Task to complete: Transcribe the rest of the listing below, starting with the line that contains "Click Add to list button" and ending with the last line, exactly as written.

Given entries:
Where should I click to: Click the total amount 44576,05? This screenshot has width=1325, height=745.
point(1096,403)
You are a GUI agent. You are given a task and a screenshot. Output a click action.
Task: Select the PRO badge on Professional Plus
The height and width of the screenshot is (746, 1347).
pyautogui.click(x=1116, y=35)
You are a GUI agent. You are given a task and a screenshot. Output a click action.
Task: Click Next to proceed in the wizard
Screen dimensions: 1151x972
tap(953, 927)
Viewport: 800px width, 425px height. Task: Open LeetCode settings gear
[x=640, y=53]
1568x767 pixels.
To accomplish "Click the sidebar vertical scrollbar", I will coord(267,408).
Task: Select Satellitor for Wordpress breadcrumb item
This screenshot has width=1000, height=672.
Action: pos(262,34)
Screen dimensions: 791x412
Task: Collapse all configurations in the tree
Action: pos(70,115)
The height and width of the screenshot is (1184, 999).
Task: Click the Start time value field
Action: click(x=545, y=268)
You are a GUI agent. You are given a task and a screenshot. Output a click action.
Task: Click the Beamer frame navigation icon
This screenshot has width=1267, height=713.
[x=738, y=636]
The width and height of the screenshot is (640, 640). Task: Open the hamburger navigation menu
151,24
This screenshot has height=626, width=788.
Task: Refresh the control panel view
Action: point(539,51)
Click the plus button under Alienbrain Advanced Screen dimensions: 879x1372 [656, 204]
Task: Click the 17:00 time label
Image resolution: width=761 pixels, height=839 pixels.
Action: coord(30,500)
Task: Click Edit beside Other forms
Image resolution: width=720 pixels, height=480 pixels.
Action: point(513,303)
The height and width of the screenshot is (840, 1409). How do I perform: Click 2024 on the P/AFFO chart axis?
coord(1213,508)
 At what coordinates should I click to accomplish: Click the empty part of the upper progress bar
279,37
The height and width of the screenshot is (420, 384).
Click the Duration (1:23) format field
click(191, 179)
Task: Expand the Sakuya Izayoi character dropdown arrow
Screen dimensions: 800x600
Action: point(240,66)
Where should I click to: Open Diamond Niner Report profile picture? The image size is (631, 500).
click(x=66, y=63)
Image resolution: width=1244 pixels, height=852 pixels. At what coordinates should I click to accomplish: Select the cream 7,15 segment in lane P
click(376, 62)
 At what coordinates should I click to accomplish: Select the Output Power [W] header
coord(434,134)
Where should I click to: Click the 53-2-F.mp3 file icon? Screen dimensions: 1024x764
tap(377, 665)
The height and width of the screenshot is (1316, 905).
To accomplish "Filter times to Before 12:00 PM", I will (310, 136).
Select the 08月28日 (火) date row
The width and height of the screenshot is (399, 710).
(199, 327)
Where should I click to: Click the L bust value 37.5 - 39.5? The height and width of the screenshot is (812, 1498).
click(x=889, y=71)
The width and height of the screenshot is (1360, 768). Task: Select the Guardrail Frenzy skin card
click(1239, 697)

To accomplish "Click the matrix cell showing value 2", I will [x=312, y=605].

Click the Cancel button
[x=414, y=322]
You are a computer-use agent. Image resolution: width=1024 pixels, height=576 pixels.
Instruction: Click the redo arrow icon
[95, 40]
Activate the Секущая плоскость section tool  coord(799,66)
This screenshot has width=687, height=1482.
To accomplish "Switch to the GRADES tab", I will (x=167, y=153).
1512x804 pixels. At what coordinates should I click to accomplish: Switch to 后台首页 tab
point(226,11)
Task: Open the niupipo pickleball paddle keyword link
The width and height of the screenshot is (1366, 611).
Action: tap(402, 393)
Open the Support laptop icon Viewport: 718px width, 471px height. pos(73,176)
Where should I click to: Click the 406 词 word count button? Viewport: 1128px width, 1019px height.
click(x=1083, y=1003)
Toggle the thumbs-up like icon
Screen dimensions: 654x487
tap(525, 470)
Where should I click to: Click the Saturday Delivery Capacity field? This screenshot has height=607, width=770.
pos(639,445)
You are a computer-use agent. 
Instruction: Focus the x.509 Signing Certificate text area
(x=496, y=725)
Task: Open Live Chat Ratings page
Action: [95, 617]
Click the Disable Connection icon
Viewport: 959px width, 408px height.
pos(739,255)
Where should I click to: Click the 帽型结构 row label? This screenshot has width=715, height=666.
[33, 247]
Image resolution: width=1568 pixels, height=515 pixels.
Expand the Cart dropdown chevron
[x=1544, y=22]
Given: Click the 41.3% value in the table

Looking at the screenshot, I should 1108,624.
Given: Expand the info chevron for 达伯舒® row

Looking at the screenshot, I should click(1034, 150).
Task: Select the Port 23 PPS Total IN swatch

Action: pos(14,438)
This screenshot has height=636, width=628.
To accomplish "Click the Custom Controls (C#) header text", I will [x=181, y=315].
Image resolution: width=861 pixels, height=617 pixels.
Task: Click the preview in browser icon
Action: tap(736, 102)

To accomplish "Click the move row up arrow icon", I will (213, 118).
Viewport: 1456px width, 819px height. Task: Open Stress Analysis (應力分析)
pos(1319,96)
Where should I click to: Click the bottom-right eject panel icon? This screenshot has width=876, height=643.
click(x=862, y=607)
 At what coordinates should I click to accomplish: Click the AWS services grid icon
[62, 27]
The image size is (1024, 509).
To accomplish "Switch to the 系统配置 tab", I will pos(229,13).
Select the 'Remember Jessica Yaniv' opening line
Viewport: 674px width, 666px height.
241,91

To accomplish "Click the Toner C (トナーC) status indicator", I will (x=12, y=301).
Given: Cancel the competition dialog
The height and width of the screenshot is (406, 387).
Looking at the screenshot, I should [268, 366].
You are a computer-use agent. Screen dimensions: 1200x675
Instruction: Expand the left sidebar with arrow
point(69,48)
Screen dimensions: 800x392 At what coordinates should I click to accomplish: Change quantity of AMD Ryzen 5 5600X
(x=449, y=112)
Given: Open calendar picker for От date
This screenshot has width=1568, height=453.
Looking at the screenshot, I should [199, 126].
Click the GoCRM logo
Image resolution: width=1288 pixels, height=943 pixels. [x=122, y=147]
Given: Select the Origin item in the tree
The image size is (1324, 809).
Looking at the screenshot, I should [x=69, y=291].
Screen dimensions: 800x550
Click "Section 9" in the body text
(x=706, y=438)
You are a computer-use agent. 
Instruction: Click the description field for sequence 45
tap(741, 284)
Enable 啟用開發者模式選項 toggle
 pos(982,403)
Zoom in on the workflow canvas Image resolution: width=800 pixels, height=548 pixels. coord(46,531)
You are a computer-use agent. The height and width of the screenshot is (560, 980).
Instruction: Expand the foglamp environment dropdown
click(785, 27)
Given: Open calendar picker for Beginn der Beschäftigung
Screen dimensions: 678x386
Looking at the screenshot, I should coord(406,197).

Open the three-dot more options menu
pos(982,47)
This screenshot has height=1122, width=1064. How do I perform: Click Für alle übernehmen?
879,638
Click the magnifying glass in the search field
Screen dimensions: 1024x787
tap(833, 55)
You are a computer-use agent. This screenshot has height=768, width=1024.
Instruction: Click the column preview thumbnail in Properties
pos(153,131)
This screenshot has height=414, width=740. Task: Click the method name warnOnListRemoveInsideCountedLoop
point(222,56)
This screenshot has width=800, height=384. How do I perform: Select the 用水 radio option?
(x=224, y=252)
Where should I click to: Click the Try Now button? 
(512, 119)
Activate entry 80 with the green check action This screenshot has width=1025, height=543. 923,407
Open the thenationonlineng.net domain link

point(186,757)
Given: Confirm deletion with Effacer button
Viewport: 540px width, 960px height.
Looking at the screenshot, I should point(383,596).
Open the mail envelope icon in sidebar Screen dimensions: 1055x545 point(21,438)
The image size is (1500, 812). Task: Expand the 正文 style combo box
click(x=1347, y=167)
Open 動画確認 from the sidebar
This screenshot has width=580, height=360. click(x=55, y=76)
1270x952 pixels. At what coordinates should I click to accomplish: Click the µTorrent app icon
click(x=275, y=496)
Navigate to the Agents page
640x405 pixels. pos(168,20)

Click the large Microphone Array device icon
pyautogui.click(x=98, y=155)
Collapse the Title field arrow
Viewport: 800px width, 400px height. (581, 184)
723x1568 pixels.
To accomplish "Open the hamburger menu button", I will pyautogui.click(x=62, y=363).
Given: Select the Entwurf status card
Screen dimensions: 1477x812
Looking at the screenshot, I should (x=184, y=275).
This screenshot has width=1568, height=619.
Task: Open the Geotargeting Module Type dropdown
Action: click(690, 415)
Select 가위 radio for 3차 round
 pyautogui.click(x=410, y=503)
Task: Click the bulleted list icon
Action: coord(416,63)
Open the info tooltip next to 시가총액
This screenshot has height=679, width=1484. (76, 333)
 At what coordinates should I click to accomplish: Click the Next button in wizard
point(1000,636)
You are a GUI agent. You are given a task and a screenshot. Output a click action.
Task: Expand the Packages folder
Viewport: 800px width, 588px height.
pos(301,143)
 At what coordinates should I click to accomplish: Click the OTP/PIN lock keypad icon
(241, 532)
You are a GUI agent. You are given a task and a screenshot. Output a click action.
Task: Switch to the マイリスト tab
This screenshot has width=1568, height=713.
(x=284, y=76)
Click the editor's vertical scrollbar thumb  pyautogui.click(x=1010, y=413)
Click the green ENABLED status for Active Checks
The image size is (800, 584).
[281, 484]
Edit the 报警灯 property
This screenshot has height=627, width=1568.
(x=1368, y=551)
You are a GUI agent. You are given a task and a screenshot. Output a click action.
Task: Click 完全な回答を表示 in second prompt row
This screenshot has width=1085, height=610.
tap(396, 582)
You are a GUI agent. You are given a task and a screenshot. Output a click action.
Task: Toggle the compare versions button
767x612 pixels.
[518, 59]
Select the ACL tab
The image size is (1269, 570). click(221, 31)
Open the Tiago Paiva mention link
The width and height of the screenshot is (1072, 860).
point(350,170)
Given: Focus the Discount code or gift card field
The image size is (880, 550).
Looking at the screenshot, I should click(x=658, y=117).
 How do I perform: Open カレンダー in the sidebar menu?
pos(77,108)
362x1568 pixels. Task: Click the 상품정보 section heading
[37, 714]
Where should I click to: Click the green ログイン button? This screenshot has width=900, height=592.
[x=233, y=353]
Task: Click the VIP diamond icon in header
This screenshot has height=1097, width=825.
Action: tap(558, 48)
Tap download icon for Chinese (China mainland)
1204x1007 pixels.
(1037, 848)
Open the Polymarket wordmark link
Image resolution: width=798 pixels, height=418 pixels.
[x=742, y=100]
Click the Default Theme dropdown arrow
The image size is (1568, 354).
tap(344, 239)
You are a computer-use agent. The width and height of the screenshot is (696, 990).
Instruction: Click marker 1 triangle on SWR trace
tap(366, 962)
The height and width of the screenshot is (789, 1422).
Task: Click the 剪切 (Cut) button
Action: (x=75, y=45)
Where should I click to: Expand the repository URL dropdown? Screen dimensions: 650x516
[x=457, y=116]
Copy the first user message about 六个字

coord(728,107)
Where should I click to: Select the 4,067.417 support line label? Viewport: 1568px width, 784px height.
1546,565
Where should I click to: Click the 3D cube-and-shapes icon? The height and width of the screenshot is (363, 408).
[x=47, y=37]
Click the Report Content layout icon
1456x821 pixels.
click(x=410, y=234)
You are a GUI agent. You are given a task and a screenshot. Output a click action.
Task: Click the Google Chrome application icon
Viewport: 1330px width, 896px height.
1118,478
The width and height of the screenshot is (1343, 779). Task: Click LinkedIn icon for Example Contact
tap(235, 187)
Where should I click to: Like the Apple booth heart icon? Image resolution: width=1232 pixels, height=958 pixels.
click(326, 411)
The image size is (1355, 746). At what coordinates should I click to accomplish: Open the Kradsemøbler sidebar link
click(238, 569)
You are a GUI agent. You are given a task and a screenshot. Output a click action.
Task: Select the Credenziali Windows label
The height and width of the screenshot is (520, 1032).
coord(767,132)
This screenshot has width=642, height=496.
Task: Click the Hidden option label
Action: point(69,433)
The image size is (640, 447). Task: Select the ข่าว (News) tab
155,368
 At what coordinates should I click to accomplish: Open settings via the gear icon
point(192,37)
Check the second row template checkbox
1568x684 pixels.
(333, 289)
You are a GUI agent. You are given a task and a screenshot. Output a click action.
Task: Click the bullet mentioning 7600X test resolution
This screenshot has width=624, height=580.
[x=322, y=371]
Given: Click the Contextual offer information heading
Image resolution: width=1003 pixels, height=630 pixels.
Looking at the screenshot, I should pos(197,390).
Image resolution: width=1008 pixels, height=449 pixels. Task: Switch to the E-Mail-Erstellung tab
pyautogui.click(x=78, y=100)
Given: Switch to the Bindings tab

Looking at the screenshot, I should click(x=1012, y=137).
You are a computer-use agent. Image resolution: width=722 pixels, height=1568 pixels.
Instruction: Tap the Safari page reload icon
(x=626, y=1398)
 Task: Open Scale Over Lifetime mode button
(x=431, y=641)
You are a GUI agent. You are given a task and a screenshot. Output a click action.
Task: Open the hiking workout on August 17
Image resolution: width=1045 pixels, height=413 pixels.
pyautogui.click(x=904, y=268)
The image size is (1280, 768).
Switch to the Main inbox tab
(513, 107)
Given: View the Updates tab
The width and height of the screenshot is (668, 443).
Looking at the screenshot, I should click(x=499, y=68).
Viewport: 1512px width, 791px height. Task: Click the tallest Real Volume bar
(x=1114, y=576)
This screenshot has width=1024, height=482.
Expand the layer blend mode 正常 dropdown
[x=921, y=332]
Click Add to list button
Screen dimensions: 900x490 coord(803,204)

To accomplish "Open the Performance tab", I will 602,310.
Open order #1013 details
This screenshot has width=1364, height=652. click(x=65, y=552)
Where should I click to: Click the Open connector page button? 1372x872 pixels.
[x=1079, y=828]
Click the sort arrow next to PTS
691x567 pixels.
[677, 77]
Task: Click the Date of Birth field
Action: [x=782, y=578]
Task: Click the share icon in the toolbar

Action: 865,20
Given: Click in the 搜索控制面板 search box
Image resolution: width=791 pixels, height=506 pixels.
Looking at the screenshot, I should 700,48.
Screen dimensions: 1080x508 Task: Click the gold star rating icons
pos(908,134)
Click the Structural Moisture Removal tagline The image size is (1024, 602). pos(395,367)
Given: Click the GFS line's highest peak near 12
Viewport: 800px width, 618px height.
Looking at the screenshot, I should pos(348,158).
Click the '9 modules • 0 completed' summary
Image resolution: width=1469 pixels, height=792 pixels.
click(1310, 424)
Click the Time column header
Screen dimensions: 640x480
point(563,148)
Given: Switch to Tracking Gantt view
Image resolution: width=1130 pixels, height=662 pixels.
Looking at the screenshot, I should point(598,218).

Written solution:
Click Add to list button
Screen dimensions: 900x490 coord(803,204)

To accomplish "Open the Performance tab", I will 602,310.
Open order #1013 details
This screenshot has width=1364, height=652. click(x=65, y=552)
Where should I click to: Click the Open connector page button? 1372x872 pixels.
[x=1079, y=828]
Click the sort arrow next to PTS
691x567 pixels.
[677, 77]
Task: Click the Date of Birth field
Action: [x=782, y=578]
Task: Click the share icon in the toolbar

Action: 865,20
Given: Click in the 搜索控制面板 search box
Image resolution: width=791 pixels, height=506 pixels.
Looking at the screenshot, I should 700,48.
Screen dimensions: 1080x508 Task: Click the gold star rating icons
pos(908,134)
Click the Structural Moisture Removal tagline The image size is (1024, 602). pos(395,367)
Given: Click the GFS line's highest peak near 12
Viewport: 800px width, 618px height.
Looking at the screenshot, I should pos(348,158).
Click the '9 modules • 0 completed' summary
Image resolution: width=1469 pixels, height=792 pixels.
click(1310, 424)
Click the Time column header
Screen dimensions: 640x480
point(563,148)
Given: Switch to Tracking Gantt view
Image resolution: width=1130 pixels, height=662 pixels.
Looking at the screenshot, I should point(598,218).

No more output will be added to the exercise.